WHAT THIS TASK INVOLVES
Copy the records exactly, leaving out every picture.
§ §
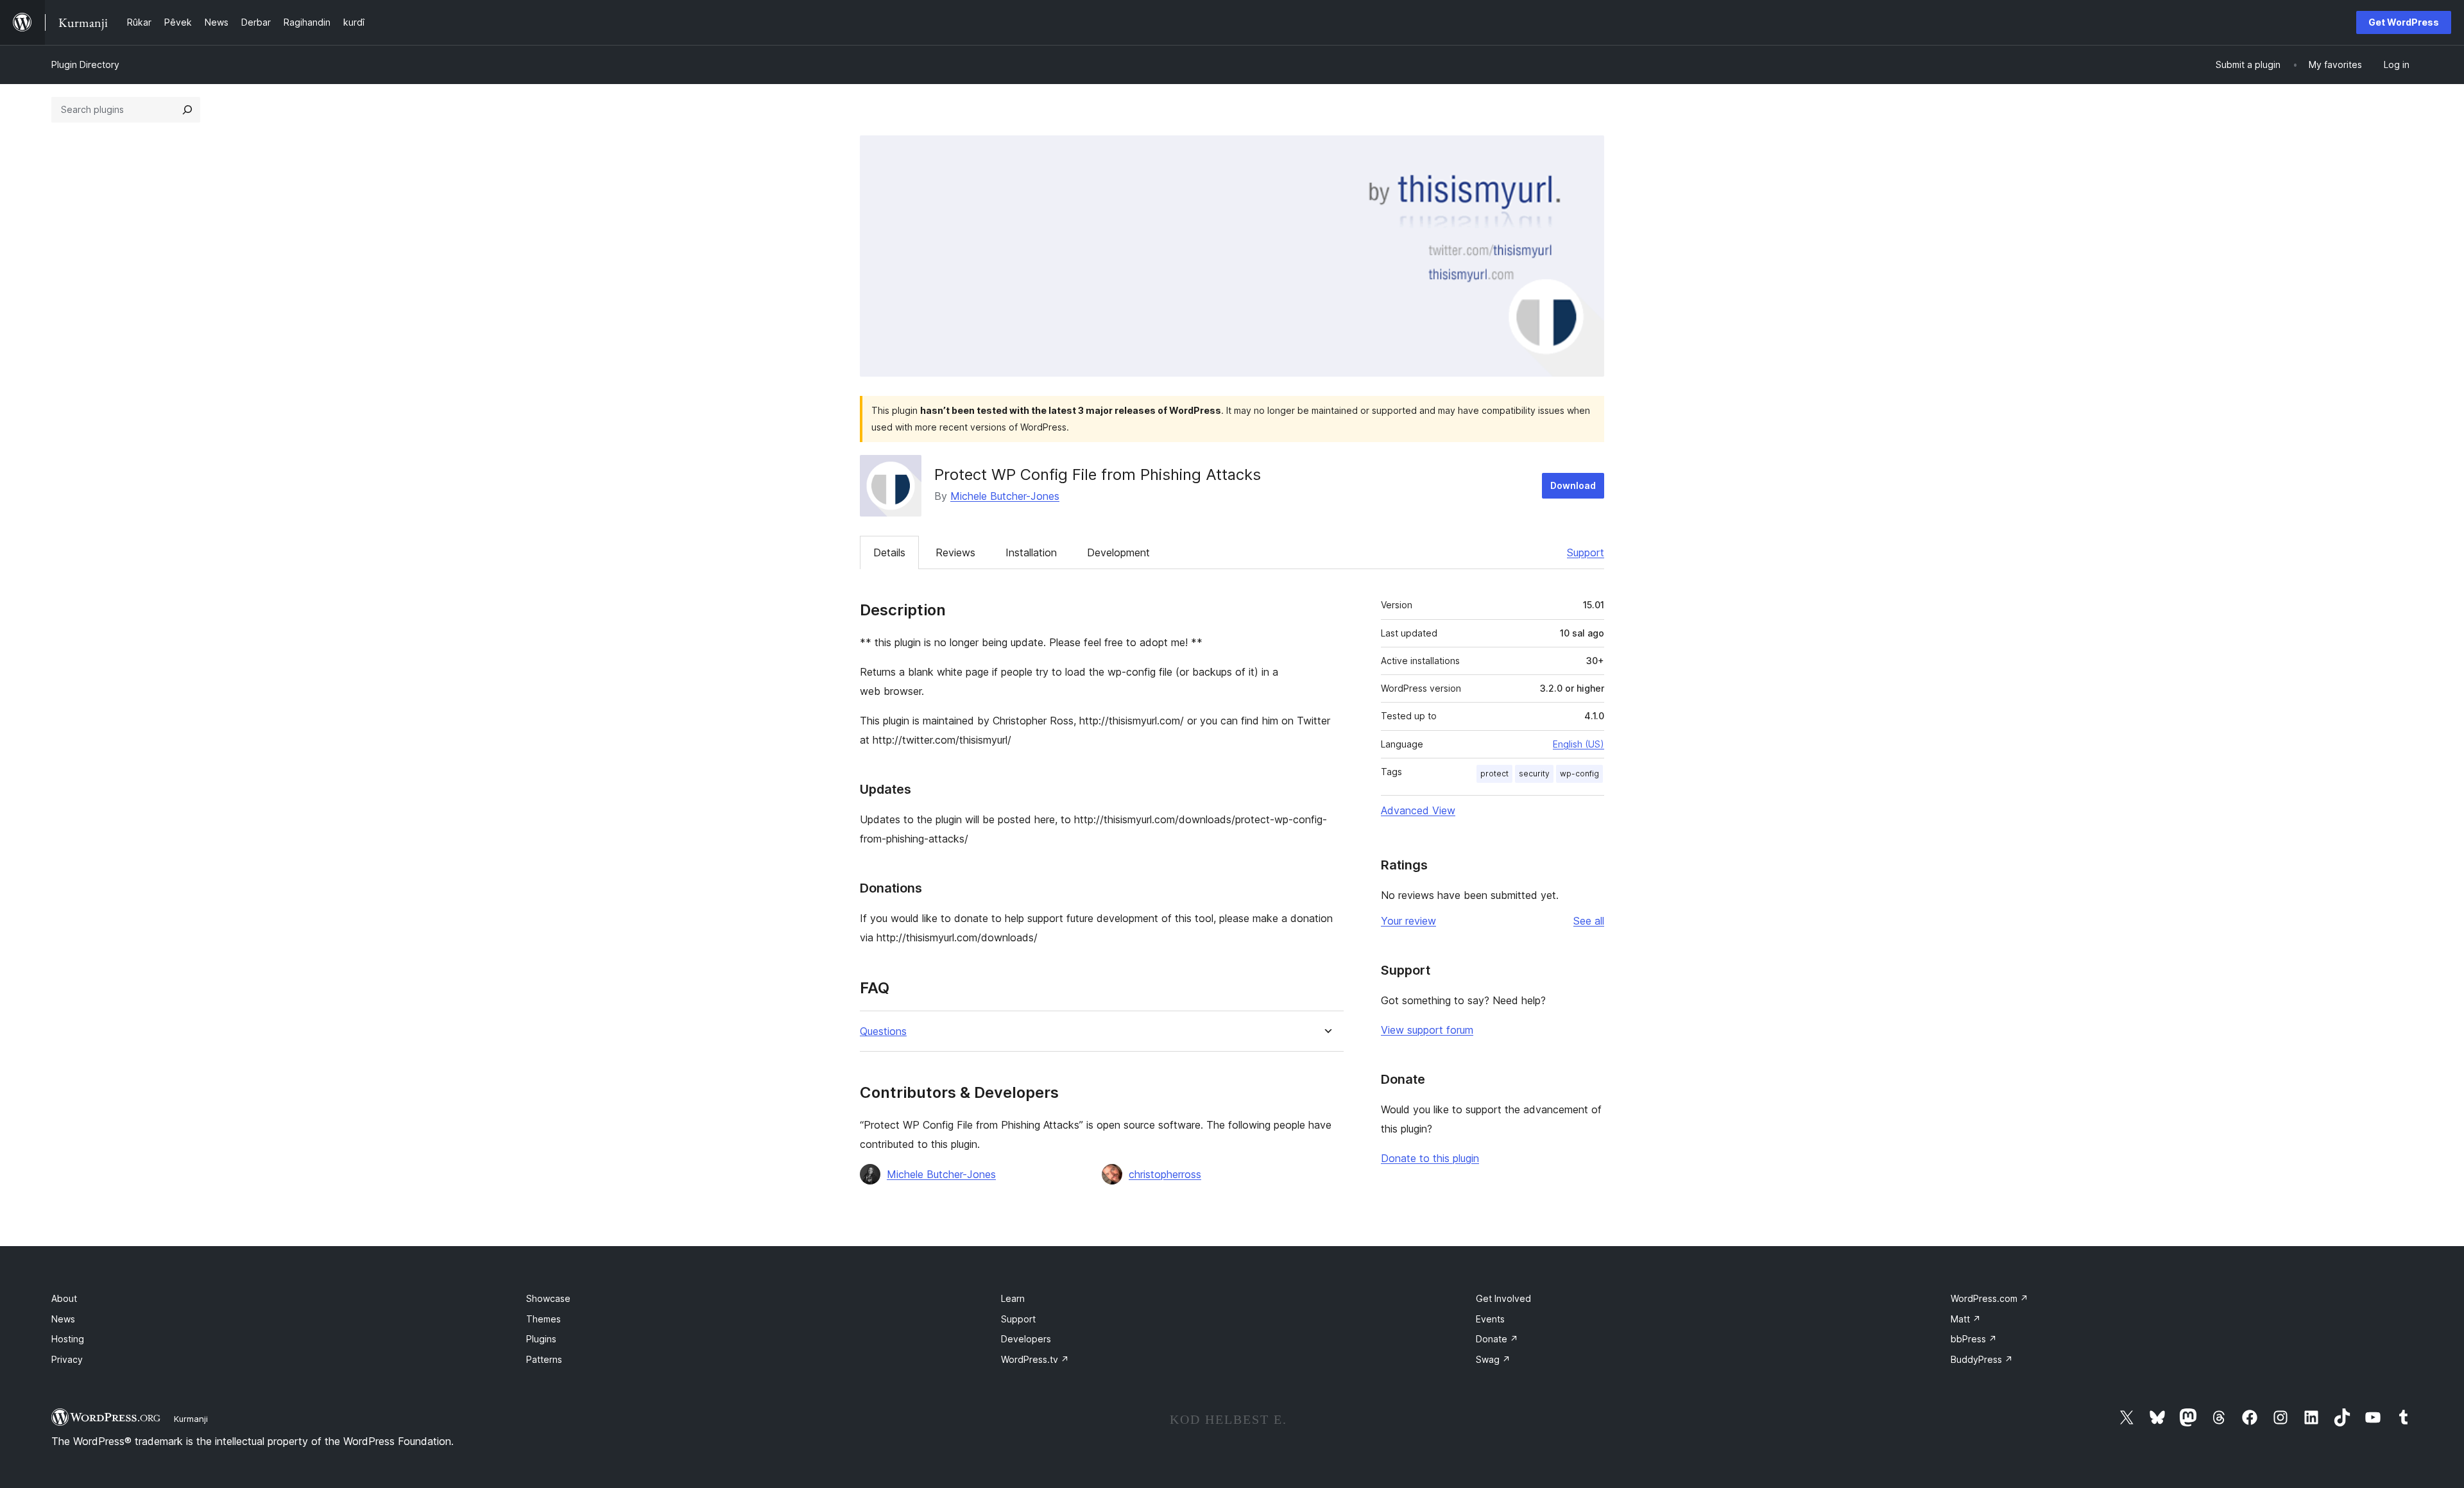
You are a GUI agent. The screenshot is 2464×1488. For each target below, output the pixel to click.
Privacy (67, 1359)
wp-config (1579, 773)
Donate (1497, 1338)
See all (1588, 920)
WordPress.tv (1035, 1359)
§ §
SOLUTION FOR THIS PROBLEM
You are a GUI agent. The screenshot is 2464×1488. For each target below, output the pixel to click.
Privacy (67, 1359)
wp-config (1579, 773)
Donate (1497, 1338)
See all (1588, 920)
WordPress.tv (1035, 1359)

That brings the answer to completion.